Aquí llegan. Todas esas tardes que, un
año más, van a hacer que su frío calenturiento ataque tus huesos
como si de una banda de Heavy Metal tocando su tema más estrepitoso
se tratara. Así llegan, sin avisar, como todo en esta vida. Ni avisa
cuando viene, ni avisa cuando va. Sin embargo, hay demasiadas cosas
que permanecen.
Él. Sentado en su escritorio
intentando concentrarse en los dos últimos versos de su nuevo
single. Decenas de folios de papel desparramados por el suelo hechos
una especie rara de bolas malformadas que incansablemente le van
invadiendo. Tintas gastadas, bolígrafos vacíos... Dos palabras,
sólo le faltan dos palabras que rimen y ya lo tiene hecho. Dos
palabras... y sabe dónde encontrarlas. Un beso, eso necesita. Y sin
pensarlo dos veces, agarra su bufanda, su abrigo y esos guantes sin
dedos que ella le regaló.
Ella. Sentada en su cama, intentando
encontrar dos acordes más, nuevos, diferentes, que remarquen lo
especial de sus canciones. Sólo la alumbra una tenue bombilla a
medio fundir y sus ojos ya están cansados. Prueba uno por aquí, uno
por allá... Timbre. No se levanta, ya abrirán. De repente, un
“Toc-toc” en su puerta. Aparece, se sienta junto a ella y la
mira. Ella no levanta la cabeza. No mueve los ojos de las cuerdas de
esa vieja Fender desgastada de tanto roce. Y no lo hace porque sabe
que no puede mirar esos ojos sin sonreír, esos labios sin besarlos,
no puede tocar esa piel sin perderse en ella... No puede resistirse a
lo irresistible de ese espécimen extraño de hombre.
“Como un idiota, como la primera vez
que la ví.

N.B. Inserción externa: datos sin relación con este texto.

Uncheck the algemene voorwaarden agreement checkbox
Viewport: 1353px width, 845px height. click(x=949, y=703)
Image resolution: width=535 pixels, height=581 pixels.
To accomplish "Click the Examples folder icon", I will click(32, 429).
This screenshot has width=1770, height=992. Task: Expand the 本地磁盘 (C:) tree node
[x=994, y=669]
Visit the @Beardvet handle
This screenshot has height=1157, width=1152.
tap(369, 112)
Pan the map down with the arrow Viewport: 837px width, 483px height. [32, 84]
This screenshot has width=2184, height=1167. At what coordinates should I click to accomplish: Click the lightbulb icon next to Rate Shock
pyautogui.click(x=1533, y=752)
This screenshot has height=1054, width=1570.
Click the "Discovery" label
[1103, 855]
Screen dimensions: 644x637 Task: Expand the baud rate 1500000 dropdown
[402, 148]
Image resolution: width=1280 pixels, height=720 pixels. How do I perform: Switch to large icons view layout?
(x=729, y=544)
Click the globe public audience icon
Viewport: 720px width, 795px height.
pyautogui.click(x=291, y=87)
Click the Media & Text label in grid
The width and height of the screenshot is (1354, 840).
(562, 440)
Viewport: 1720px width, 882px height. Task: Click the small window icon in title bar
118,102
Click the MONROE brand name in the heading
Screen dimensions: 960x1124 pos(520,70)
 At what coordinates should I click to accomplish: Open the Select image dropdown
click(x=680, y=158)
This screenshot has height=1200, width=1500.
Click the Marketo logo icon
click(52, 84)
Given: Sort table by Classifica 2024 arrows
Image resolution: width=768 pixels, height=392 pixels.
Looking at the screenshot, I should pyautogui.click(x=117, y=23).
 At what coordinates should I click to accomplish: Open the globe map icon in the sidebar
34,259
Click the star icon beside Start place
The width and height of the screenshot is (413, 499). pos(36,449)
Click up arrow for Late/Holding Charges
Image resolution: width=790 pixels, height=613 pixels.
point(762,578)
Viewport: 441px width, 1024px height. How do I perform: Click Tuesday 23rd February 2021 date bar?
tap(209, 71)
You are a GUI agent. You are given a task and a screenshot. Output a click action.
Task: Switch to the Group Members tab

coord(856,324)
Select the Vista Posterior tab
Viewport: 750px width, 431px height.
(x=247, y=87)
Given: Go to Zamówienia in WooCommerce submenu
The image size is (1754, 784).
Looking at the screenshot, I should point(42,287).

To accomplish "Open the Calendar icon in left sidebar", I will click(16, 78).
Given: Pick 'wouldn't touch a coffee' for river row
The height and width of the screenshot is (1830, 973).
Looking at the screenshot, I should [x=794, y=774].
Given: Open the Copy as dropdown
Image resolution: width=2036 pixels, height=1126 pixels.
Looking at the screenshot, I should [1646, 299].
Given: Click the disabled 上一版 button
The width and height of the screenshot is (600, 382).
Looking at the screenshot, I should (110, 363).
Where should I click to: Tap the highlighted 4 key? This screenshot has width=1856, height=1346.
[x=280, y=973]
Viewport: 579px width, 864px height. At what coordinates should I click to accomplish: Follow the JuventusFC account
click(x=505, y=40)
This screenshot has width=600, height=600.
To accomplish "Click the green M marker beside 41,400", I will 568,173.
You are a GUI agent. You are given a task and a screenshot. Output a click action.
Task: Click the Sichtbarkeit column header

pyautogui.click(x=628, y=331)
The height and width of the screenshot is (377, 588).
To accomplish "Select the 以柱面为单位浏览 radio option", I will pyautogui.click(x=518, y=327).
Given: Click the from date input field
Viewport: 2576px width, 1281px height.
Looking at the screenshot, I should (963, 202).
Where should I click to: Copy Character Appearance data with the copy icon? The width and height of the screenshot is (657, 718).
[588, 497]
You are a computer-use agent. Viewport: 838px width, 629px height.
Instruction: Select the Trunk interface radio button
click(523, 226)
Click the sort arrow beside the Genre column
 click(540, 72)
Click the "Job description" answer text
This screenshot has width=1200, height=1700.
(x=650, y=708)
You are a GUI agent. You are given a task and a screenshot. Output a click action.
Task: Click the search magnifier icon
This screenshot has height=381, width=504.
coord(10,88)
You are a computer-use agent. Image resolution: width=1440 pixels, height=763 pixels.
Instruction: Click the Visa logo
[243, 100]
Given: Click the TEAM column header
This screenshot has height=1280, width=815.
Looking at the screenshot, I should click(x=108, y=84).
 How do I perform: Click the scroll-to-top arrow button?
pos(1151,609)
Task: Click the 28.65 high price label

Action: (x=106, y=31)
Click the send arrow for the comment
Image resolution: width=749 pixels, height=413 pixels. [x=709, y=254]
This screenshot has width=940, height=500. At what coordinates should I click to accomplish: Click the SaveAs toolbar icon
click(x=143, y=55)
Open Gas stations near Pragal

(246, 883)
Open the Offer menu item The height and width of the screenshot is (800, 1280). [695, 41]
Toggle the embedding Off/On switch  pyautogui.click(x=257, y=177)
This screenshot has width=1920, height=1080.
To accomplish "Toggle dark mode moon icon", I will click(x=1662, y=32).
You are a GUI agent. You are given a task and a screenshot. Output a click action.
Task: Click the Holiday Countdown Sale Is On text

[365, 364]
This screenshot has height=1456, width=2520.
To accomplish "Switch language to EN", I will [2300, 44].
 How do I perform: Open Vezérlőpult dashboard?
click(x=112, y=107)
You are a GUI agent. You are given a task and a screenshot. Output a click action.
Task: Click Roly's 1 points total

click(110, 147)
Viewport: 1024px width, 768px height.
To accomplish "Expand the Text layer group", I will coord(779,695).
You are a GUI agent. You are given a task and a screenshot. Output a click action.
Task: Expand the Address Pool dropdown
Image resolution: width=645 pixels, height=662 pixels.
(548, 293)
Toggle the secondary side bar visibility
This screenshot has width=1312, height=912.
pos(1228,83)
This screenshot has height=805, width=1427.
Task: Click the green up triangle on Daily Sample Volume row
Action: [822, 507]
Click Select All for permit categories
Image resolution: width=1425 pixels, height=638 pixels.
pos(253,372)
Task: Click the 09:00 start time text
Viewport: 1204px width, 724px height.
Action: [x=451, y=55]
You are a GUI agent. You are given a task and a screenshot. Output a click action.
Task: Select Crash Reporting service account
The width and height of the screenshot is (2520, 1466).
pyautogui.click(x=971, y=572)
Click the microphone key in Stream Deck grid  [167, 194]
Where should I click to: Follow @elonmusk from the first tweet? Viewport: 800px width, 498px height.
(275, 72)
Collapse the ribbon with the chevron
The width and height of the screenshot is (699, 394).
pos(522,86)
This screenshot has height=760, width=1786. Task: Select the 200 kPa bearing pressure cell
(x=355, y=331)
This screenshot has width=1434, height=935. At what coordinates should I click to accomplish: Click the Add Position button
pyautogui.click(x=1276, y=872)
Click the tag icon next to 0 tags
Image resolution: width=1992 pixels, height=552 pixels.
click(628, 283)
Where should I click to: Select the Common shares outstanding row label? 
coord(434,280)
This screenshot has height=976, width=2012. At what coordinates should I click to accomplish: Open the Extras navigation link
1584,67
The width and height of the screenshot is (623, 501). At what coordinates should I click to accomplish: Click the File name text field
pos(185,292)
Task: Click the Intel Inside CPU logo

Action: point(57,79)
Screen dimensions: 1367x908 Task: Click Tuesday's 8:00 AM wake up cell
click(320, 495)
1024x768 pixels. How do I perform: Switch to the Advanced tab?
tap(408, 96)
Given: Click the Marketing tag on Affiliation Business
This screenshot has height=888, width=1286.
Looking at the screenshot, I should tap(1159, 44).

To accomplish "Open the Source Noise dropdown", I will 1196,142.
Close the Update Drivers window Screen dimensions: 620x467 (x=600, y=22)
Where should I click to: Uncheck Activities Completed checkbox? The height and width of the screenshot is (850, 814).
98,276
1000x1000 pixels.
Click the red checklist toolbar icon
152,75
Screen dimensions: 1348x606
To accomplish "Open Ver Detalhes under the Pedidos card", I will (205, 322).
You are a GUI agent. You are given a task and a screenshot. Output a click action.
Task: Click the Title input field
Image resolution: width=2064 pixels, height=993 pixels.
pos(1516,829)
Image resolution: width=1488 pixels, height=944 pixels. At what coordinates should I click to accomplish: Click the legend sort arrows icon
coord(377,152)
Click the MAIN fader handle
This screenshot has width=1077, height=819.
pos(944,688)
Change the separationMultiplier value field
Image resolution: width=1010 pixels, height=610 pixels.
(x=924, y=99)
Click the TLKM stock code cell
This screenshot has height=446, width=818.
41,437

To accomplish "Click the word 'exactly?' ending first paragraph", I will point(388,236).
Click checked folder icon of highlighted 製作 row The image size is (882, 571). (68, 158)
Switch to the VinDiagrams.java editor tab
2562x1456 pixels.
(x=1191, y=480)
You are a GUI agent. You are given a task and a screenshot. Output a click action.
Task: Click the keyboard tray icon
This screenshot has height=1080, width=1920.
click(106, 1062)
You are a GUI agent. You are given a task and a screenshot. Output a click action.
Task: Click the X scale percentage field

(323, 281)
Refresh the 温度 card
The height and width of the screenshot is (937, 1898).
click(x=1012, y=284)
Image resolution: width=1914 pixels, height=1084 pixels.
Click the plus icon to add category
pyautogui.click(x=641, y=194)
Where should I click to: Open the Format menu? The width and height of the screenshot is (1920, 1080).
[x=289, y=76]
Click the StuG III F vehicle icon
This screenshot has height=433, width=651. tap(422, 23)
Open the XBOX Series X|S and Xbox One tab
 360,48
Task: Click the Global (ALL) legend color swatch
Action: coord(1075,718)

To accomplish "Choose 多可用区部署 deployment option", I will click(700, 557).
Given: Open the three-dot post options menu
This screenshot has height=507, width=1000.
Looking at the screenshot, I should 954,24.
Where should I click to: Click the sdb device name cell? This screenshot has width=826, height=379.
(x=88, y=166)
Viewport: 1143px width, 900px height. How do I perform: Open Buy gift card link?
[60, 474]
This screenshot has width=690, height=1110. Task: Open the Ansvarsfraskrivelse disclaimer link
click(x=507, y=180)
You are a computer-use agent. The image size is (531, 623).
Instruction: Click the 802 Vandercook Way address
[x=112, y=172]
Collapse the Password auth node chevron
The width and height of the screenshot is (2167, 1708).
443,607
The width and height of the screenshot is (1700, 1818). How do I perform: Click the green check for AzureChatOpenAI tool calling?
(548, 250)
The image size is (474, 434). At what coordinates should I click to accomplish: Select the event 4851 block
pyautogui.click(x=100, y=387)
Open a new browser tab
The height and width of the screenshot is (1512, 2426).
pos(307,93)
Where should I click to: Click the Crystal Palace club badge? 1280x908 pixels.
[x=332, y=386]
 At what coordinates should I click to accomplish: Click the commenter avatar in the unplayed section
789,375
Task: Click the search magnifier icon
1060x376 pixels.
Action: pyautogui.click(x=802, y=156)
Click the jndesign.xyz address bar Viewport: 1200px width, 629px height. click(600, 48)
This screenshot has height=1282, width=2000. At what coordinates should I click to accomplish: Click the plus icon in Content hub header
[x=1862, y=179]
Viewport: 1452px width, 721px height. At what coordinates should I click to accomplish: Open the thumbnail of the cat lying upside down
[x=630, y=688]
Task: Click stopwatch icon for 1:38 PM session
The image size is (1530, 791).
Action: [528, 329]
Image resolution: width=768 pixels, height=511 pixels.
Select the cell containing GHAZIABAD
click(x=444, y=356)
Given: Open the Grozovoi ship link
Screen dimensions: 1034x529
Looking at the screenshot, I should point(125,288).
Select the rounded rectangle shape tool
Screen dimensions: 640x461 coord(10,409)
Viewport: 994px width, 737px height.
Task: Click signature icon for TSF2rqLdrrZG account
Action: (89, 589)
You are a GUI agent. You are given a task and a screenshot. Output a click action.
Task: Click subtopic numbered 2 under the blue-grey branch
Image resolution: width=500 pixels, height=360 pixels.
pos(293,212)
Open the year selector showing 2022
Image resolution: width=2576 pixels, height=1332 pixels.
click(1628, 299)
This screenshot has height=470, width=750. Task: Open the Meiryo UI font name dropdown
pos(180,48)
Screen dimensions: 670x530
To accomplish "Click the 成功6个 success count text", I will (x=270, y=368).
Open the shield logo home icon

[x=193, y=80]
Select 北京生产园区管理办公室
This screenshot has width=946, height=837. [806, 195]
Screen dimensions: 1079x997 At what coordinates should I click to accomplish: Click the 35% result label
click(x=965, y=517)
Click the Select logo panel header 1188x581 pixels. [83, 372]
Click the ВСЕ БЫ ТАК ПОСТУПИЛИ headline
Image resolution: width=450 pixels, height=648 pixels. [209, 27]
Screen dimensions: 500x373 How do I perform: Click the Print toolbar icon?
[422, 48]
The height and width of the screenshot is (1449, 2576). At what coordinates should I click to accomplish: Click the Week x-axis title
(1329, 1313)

Eres imbécil tío. Bésala de una puta vez. Es lo que
has venido a hacer, ¿no? Llevas meses sin verla y ahora la tienes
delante de ti, a menos de medio metro. Te ha costado la vida volverla
a llamar, te presentas de repente en su habitación ¿Y vuelves a
perder la jodida oportunidad de recuperarla? Eh tú, ¡¡DESPIERTA!!.
No va a seguir toda la vida ahí. Va a irse, algún día. Y tú serás
el imbécil de siempre, pero con una oportunidad menos. Mírala, está
preciosa. Y sus manos no se mueven. Está paralizada, no te mira. Es
por tu presencia en ese cuarto a media luz.”
“¿Qué haces? Muévete idiota. No sé
a que ha venido... pero y ¿qué más me da? Está aquí, y eso es lo
importante. Quizás se haya dado cuenta de su error al dejarme ir. O
quizás haya venido para despedirse, para siempre. No llores, tonta,
y levanta la mirada. Mira, esos ojos que tantas veces te miraron y te
hicieron suya. Mira su boca, esos labios que cada vez que te besaban
te llevaban al cielo o dios sabe dónde. Toca su piel, sus manos, ¿no
ves que te están esperando? Está temblando. Nunca había temblado
conmigo. Ésto es nuevo. Y no sé si es malo o bueno. […] Venga,
eso es. Así. Poco a poco mueve ese cuello hacia arriba. Mira. Te
está mirando. Y parece que lleva un rato así. Quizás desde que ha
entrado.”
Sesenta centímetros. Exactamente
sesenta centímetros les separan. Ahora cincuenta y nueve...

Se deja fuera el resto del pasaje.